Chrysler may revive electric vehicles program
American automaker Chrysler may soon join the ranks of companies working to develop and commercialize electric vehicles. In 2009, Italian automaker Fiat formed a strategic partnership with Chrysler in order to save the company from bankruptcy. Fiat quickly put Chrysler’s electric vehicle ambitious to rest, suggesting that the economics surrounding such vehicles were unfeasible. Fiat claimed that Chrysler would lose more than $10,000 for every electric vehicle sold. Now that the American automaker has found stable financial footing and its partnership with Fiat has become more turbulent, Chrysler may be looking to focus on electric vehicles once more.
Automaker looking for new engineers
Chrysler is currently looking to recruit new engineers to work on the development of battery management systems. These systems are used in electric vehicles to oversee the performance and manage the capabilities of lithium-ion batteries. The recruiting endeavor is part of Chrysler’s overarching electric vehicle program. In the past, the automaker had claimed that this program would produce a wide range of clean vehicles that would fall under many of its popular brands. The program was expected to produce all-electric vehicles as well as plug-in hybrids.
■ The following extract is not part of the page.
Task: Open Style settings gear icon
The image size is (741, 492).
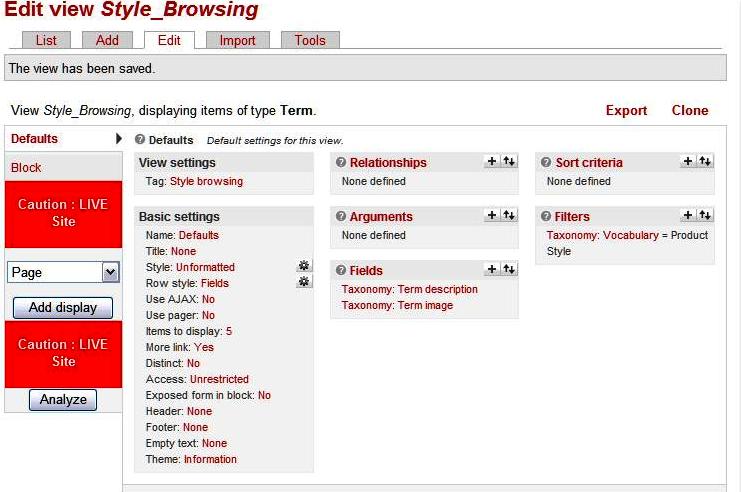Action: coord(304,266)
Electric vehicles program to focus on batteries over fuel cells
Currently, Chrysler’s history and its efforts to acquire new engineers suggests that it will focus on battery electric vehicles rather than those powered by hydrogen fuel cells. Fuel cells have become quite popular in the auto industry but have not yet been embraced by all automakers. Many companies have expressed concerns regarding the high cost of these vehicles as well as their efficiency and safety. For these automakers, lithium-ion batteries remain the key to success in the field of clean transportation.
Automaker may find stiff competition in clean transportation
Chrysler has yet to reveal any specific details about its future with electric vehicles. The automaker has noted that it has been a strong supporter of clean transportation for several years, but it has yet to take a significant step toward commercializing battery-powered vehicles over the past five years. Other automakers, such as General Motors, Ford, and Nissan have established a strong lead in this sector in that time.